(Data records)

—————

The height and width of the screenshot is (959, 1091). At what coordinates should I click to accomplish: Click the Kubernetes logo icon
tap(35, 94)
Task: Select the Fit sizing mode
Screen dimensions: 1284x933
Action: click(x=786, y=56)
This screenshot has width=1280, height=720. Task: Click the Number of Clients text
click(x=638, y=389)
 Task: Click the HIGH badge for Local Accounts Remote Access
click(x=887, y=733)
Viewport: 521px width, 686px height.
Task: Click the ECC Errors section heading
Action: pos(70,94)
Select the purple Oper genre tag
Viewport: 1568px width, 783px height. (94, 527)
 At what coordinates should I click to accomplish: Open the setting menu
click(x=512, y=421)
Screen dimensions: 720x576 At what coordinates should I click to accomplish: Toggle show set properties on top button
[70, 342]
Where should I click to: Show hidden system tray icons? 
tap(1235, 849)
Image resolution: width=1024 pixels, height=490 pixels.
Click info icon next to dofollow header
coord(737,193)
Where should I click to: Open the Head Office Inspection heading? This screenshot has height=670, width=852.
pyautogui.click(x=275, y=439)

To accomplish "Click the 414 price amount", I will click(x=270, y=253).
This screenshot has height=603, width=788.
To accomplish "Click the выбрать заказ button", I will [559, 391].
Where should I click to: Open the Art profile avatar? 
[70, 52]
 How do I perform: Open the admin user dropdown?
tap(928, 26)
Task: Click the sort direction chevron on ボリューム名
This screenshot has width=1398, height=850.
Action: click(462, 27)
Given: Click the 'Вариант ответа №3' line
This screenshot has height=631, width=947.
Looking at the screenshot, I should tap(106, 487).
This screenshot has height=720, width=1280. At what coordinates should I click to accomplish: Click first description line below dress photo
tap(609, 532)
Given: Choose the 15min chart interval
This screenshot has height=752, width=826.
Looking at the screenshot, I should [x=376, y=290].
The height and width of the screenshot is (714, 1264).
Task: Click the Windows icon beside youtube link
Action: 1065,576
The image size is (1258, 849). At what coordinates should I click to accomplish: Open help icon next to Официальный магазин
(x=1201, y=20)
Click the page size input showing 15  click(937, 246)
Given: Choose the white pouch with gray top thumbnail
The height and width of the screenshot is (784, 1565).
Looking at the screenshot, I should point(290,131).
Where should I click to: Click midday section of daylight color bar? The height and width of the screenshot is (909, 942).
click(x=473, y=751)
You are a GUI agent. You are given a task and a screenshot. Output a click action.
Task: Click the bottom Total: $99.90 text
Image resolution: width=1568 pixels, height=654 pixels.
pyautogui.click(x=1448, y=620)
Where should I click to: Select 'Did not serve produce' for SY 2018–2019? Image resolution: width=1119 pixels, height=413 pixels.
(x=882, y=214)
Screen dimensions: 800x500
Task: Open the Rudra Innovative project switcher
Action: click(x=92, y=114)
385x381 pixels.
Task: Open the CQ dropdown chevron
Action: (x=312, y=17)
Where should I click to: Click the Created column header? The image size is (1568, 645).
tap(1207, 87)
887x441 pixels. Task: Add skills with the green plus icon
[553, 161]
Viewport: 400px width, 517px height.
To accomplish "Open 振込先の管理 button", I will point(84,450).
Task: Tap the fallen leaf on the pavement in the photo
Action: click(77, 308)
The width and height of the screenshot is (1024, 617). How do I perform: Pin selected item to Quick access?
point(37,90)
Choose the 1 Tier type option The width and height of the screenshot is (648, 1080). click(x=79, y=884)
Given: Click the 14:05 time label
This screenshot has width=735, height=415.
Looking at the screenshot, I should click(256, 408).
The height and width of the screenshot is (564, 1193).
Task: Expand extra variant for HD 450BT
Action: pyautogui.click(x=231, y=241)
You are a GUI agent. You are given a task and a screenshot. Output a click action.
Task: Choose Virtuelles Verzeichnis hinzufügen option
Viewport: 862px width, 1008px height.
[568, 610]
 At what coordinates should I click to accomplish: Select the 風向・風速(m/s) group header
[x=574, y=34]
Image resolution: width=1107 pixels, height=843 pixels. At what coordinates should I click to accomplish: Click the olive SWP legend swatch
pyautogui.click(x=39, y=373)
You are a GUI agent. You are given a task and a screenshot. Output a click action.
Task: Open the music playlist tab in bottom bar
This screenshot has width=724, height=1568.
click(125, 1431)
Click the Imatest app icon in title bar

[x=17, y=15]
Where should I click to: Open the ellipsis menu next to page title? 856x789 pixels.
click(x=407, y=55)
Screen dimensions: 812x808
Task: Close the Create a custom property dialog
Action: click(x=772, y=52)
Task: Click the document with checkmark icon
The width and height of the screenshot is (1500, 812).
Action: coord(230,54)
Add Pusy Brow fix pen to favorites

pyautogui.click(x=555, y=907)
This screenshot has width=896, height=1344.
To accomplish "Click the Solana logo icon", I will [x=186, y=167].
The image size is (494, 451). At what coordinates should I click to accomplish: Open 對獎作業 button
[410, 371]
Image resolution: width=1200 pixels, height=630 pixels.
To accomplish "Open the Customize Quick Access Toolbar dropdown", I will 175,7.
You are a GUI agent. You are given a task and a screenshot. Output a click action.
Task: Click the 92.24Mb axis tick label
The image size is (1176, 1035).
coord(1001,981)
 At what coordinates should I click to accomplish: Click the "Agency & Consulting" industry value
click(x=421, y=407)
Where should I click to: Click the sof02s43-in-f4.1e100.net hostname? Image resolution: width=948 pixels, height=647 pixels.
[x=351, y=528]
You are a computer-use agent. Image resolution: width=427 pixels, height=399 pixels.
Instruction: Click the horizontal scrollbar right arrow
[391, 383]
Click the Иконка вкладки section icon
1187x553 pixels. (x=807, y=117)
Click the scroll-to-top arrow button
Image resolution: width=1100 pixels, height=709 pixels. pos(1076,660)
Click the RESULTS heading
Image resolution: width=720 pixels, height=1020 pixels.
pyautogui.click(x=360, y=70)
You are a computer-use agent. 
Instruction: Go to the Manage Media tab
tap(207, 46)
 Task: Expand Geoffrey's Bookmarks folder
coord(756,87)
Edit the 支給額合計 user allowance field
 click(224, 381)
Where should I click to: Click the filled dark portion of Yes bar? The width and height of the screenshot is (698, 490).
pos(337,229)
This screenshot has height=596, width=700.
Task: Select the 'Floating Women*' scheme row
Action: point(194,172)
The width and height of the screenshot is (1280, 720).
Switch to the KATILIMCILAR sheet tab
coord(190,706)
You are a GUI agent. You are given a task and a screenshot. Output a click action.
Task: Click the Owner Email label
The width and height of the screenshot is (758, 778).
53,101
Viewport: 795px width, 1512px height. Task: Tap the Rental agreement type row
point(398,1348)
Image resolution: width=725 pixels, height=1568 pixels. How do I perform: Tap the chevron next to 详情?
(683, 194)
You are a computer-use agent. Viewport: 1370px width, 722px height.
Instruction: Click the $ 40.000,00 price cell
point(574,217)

—————

*WHAT THIS TASK INVOLVES*.
What you should produce is an exact retyping of every line above.

*ANSWER TO THIS PROBLEM*.
The height and width of the screenshot is (959, 1091). At what coordinates should I click to accomplish: Click the Kubernetes logo icon
tap(35, 94)
Task: Select the Fit sizing mode
Screen dimensions: 1284x933
Action: click(x=786, y=56)
This screenshot has width=1280, height=720. Task: Click the Number of Clients text
click(x=638, y=389)
 Task: Click the HIGH badge for Local Accounts Remote Access
click(x=887, y=733)
Viewport: 521px width, 686px height.
Task: Click the ECC Errors section heading
Action: pos(70,94)
Select the purple Oper genre tag
Viewport: 1568px width, 783px height. (94, 527)
 At what coordinates should I click to accomplish: Open the setting menu
click(x=512, y=421)
Screen dimensions: 720x576 At what coordinates should I click to accomplish: Toggle show set properties on top button
[70, 342]
Where should I click to: Show hidden system tray icons? 
tap(1235, 849)
Image resolution: width=1024 pixels, height=490 pixels.
Click info icon next to dofollow header
coord(737,193)
Where should I click to: Open the Head Office Inspection heading? This screenshot has height=670, width=852.
pyautogui.click(x=275, y=439)

To accomplish "Click the 414 price amount", I will click(x=270, y=253).
This screenshot has height=603, width=788.
To accomplish "Click the выбрать заказ button", I will [559, 391].
Where should I click to: Open the Art profile avatar? 
[70, 52]
 How do I perform: Open the admin user dropdown?
tap(928, 26)
Task: Click the sort direction chevron on ボリューム名
This screenshot has width=1398, height=850.
Action: click(462, 27)
Given: Click the 'Вариант ответа №3' line
This screenshot has height=631, width=947.
Looking at the screenshot, I should tap(106, 487).
This screenshot has height=720, width=1280. At what coordinates should I click to accomplish: Click first description line below dress photo
tap(609, 532)
Given: Choose the 15min chart interval
This screenshot has height=752, width=826.
Looking at the screenshot, I should [x=376, y=290].
The height and width of the screenshot is (714, 1264).
Task: Click the Windows icon beside youtube link
Action: 1065,576
The image size is (1258, 849). At what coordinates should I click to accomplish: Open help icon next to Официальный магазин
(x=1201, y=20)
Click the page size input showing 15  click(937, 246)
Given: Choose the white pouch with gray top thumbnail
The height and width of the screenshot is (784, 1565).
Looking at the screenshot, I should point(290,131).
Where should I click to: Click midday section of daylight color bar? The height and width of the screenshot is (909, 942).
click(x=473, y=751)
You are a GUI agent. You are given a task and a screenshot. Output a click action.
Task: Click the bottom Total: $99.90 text
Image resolution: width=1568 pixels, height=654 pixels.
pyautogui.click(x=1448, y=620)
Where should I click to: Select 'Did not serve produce' for SY 2018–2019? Image resolution: width=1119 pixels, height=413 pixels.
(x=882, y=214)
Screen dimensions: 800x500
Task: Open the Rudra Innovative project switcher
Action: click(x=92, y=114)
385x381 pixels.
Task: Open the CQ dropdown chevron
Action: (x=312, y=17)
Where should I click to: Click the Created column header? The image size is (1568, 645).
tap(1207, 87)
887x441 pixels. Task: Add skills with the green plus icon
[553, 161]
Viewport: 400px width, 517px height.
To accomplish "Open 振込先の管理 button", I will point(84,450).
Task: Tap the fallen leaf on the pavement in the photo
Action: click(77, 308)
The width and height of the screenshot is (1024, 617). How do I perform: Pin selected item to Quick access?
point(37,90)
Choose the 1 Tier type option The width and height of the screenshot is (648, 1080). click(x=79, y=884)
Given: Click the 14:05 time label
This screenshot has width=735, height=415.
Looking at the screenshot, I should click(256, 408).
The height and width of the screenshot is (564, 1193).
Task: Expand extra variant for HD 450BT
Action: pyautogui.click(x=231, y=241)
You are a GUI agent. You are given a task and a screenshot. Output a click action.
Task: Choose Virtuelles Verzeichnis hinzufügen option
Viewport: 862px width, 1008px height.
[568, 610]
 At what coordinates should I click to accomplish: Select the 風向・風速(m/s) group header
[x=574, y=34]
Image resolution: width=1107 pixels, height=843 pixels. At what coordinates should I click to accomplish: Click the olive SWP legend swatch
pyautogui.click(x=39, y=373)
You are a GUI agent. You are given a task and a screenshot. Output a click action.
Task: Open the music playlist tab in bottom bar
This screenshot has width=724, height=1568.
click(125, 1431)
Click the Imatest app icon in title bar

[x=17, y=15]
Where should I click to: Open the ellipsis menu next to page title? 856x789 pixels.
click(x=407, y=55)
Screen dimensions: 812x808
Task: Close the Create a custom property dialog
Action: click(x=772, y=52)
Task: Click the document with checkmark icon
The width and height of the screenshot is (1500, 812).
Action: coord(230,54)
Add Pusy Brow fix pen to favorites

pyautogui.click(x=555, y=907)
This screenshot has width=896, height=1344.
To accomplish "Click the Solana logo icon", I will [x=186, y=167].
The image size is (494, 451). At what coordinates should I click to accomplish: Open 對獎作業 button
[410, 371]
Image resolution: width=1200 pixels, height=630 pixels.
To accomplish "Open the Customize Quick Access Toolbar dropdown", I will 175,7.
You are a GUI agent. You are given a task and a screenshot. Output a click action.
Task: Click the 92.24Mb axis tick label
The image size is (1176, 1035).
coord(1001,981)
 At what coordinates should I click to accomplish: Click the "Agency & Consulting" industry value
click(x=421, y=407)
Where should I click to: Click the sof02s43-in-f4.1e100.net hostname? Image resolution: width=948 pixels, height=647 pixels.
[x=351, y=528]
You are a computer-use agent. Image resolution: width=427 pixels, height=399 pixels.
Instruction: Click the horizontal scrollbar right arrow
[391, 383]
Click the Иконка вкладки section icon
1187x553 pixels. (x=807, y=117)
Click the scroll-to-top arrow button
Image resolution: width=1100 pixels, height=709 pixels. pos(1076,660)
Click the RESULTS heading
Image resolution: width=720 pixels, height=1020 pixels.
pyautogui.click(x=360, y=70)
You are a computer-use agent. 
Instruction: Go to the Manage Media tab
tap(207, 46)
 Task: Expand Geoffrey's Bookmarks folder
coord(756,87)
Edit the 支給額合計 user allowance field
 click(224, 381)
Where should I click to: Click the filled dark portion of Yes bar? The width and height of the screenshot is (698, 490).
pos(337,229)
This screenshot has height=596, width=700.
Task: Select the 'Floating Women*' scheme row
Action: point(194,172)
The width and height of the screenshot is (1280, 720).
Switch to the KATILIMCILAR sheet tab
coord(190,706)
You are a GUI agent. You are given a task and a screenshot. Output a click action.
Task: Click the Owner Email label
The width and height of the screenshot is (758, 778).
53,101
Viewport: 795px width, 1512px height. Task: Tap the Rental agreement type row
point(398,1348)
Image resolution: width=725 pixels, height=1568 pixels. How do I perform: Tap the chevron next to 详情?
(683, 194)
You are a computer-use agent. Viewport: 1370px width, 722px height.
Instruction: Click the $ 40.000,00 price cell
point(574,217)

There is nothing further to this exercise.